I think Microsoft is deleting the certificates during the installation process. Any suggestions on how to work around this?

Expert Answered

Henrik,

That “security certificate / publisher field is empty” message is almost always Windows blocking an older installer/exe because it’s unsigned (or the signature can’t be validated anymore), not because Microsoft is “deleting” anything during install. FS2004 (9.1) predates modern Windows trust/signing expectations, and Windows 11 can be a lot less forgiving when something tries to run from a protected location or with legacy compatibility flags.
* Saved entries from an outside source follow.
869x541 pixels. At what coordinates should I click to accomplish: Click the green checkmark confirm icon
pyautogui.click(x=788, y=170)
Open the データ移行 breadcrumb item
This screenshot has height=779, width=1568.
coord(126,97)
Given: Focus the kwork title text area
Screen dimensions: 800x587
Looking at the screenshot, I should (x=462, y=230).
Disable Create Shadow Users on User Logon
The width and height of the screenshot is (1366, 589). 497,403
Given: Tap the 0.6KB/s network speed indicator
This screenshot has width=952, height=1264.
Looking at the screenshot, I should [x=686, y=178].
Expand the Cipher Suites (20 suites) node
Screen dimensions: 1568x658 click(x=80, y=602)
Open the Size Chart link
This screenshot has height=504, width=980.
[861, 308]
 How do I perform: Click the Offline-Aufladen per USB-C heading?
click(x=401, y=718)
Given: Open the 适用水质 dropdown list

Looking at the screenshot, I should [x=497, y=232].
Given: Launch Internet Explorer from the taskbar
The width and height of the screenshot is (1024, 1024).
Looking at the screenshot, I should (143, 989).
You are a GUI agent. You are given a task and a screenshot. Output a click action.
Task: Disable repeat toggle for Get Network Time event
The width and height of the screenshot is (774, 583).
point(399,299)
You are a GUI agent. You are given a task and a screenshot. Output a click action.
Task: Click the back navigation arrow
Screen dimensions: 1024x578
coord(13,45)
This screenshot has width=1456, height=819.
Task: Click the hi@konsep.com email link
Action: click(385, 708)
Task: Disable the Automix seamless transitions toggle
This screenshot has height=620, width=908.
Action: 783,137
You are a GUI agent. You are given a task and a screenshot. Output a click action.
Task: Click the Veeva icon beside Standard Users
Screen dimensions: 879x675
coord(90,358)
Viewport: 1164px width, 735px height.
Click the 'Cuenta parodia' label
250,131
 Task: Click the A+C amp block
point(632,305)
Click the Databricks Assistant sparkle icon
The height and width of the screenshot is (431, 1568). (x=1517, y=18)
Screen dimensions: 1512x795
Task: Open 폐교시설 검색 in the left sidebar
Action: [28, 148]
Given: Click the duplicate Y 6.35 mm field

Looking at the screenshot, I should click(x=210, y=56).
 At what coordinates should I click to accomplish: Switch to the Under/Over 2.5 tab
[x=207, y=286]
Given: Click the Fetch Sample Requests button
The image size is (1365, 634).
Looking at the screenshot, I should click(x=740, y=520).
Here’s what I’d try, in order.

1) Don’t install (or run) it from Program Files
If FS9 is under:
C:\Program Files\
or
C:\Program Files (x86)\
move away from there. The easiest “known good” path is something like:
C:\FS9\

If it’s already installed under Program Files, I’d honestly uninstall and reinstall to a simple folder like above (copying the folder after the fact can work, but it often leaves registry/app paths pointing to the old location).

2) Run the EXE with compatibility + admin (just for first launch)
Go to your FS9 folder, right-click:
fs9.exe
then:

  1. Properties
  2. Compatibility tab
  3. Check “Run this program in compatibility mode” and pick Windows XP (Service Pack 3) (or Windows 7 if XP isn’t available)
  4. Check “Run this program as an administrator”
  5. Apply / OK

Then launch it once directly from fs9.exe (not a Start Menu shortcut).

3) Make sure Windows Security isn’t silently blocking it
Windows 11 will sometimes block older EXEs with SmartScreen / reputation protection and the symptom can look like a certificate/publisher issue.

Please check:

  • Windows Security
  • App & browser control
  • Reputation-based protection (and any recent blocks in Protection history)

If there’s an entry for FS9 being blocked, allow it (or temporarily disable reputation-based blocking just long enough to confirm that’s the cause, then re-enable it).

4) Confirm you’re launching the patched EXE
If you have multiple FS9 folders, it’s easy to be clicking an old shortcut pointing to the wrong one. Make sure the shortcut points to the actual:
...\fs9.exe
in the folder you think you’re using.

A couple of targeted questions so I don’t send you down the wrong path

  1. Are you trying to start the FS9.1 update installer, or are you trying to start the sim itself ( fs9.exe) after patching?
  2. Where is FS9 installed right now (exact folder path)?
  3. What exact Windows message are you seeing (a screenshot is fine), and is it coming from SmartScreen, Windows Installer, or a properties “Digital Signatures” tab?
  4. Is this the CD/DVD version, or a downloaded installer (and if downloaded, from where)?

Answer those and I can narrow it down quickly—FS9 can run on Windows 11, but you usually have to be careful about install location and Windows Security getting in the way.